Paris is, above all, a city of leisure. In France nothing is easy—just try getting a taxi or waiting in line at the post office. But in Paris, everything is enjoyable. When Americans say one of our cities is “European,” we really mean it is like Paris: open, insouciant, filled with art. It is the city that turned aimless wandering into philosophy; the city that transforms its murky riverfront into a sandy beach in the summer just because it’s hot; the city that constantly asks itself, “What is beauty?” and puts its hypotheses—the crystalline pyramid of the Louvre, the gilded cherubs of the Pont Alexandre III—in the street for all to see.
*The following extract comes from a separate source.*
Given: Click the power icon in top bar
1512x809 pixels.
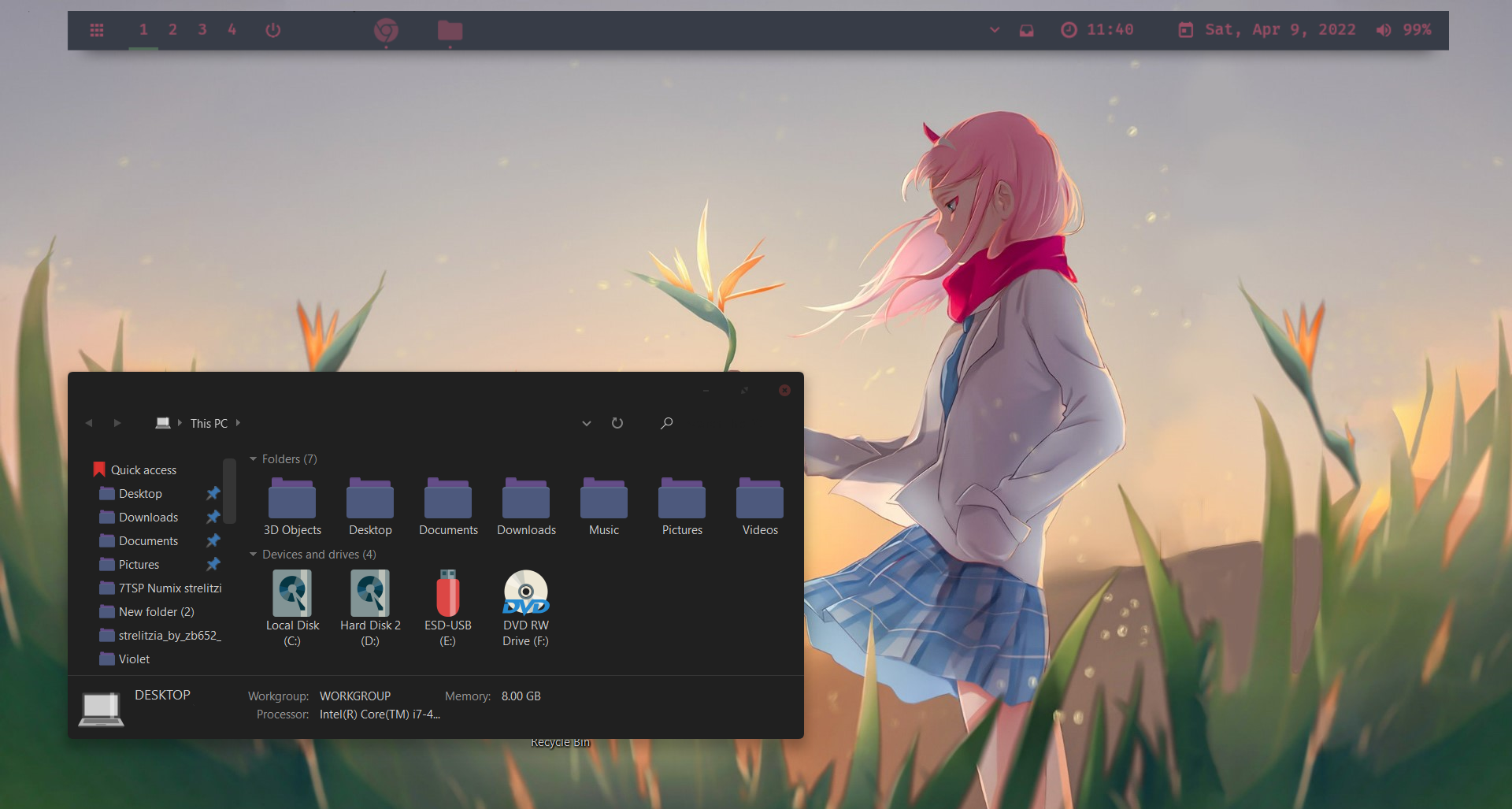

Above Haussmann’s spacious boulevards, Parisian apartments are so cramped one is practically forced out into the street. And what you find there is magic.
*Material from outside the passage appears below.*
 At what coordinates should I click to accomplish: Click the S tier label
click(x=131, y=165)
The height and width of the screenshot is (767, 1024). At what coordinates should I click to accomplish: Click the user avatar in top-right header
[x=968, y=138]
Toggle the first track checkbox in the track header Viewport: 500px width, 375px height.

ISIS knew this and chose its targets accordingly. The 10th and 11th arrondissements, for instance, are not tourist-heavy or particularly luxe. Nor are they the primarily occupied by French students, like the district around the Sorbonne. They are social estuaries where the city’s various ethnicities and classes mix freely. One of the bars, Le Carillon, is run by Algerians. The Bataclan, the music hall where over 80 people died, had been long-owned by Jews. As the newspaper Liberation put it, the victims were defined by a certain “cultural openness, liberal habits and a cosmopolitanism that doesn’t exclude a convivial kind of patriotism.” As a result, there were 19 nationalities among the victims.
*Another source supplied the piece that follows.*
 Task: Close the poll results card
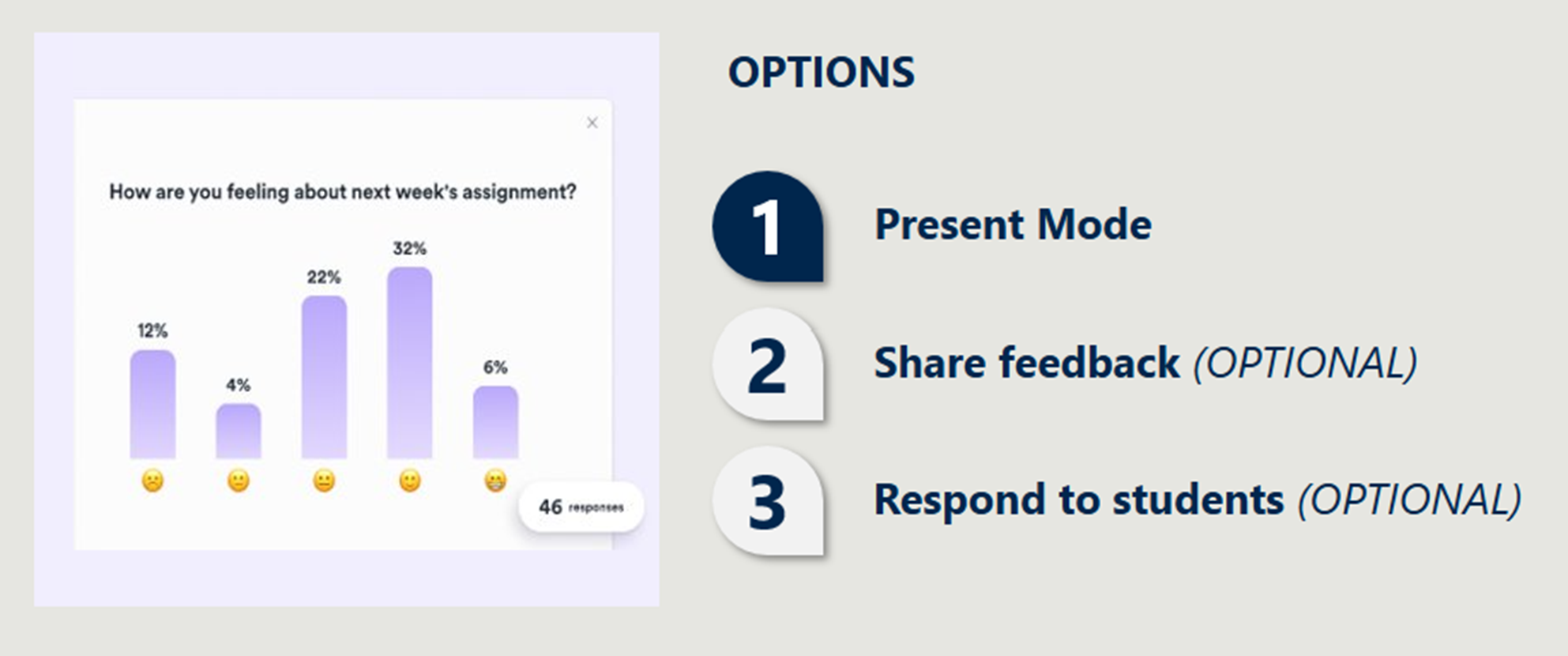pyautogui.click(x=592, y=123)
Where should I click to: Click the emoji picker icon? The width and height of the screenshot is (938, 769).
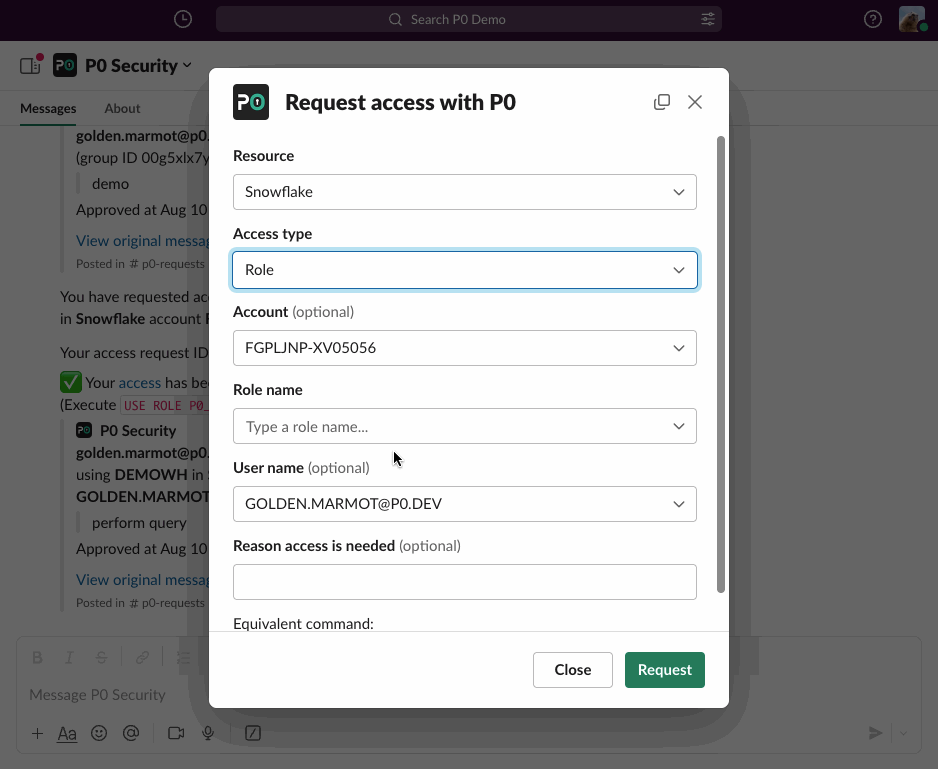99,733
The mood in Paris now is not vengeful, but dignified and defiant. The Parisian way of life—the cosmopolitan way of life—is under attack and the young are responding with a sort of joyful protest, clinking glasses of wine on terraces and congregating in crowded bars. They know that death only makes sense once we have experienced life, with its happinesses large and faint, its mournings, its incomprehensions and its absurdities. They know fanatics who detonate themselves may not fear death but they will never know what life really is. They know it is life itself terrorism is afraid of.
Paris meanwhile is an old city, with an ancient motto: “Fluctuat nec mergitur,” Latin for “Tossed but not sunk.” Over the last 1,200 years, it has lived up to that creed, surviving siege by the Romans, the Vikings, the Jacobins, the Prussians and Hitler. Now the world watches and prays Paris will continue to survive this siege of fear as it has the others, with freedom, law and love.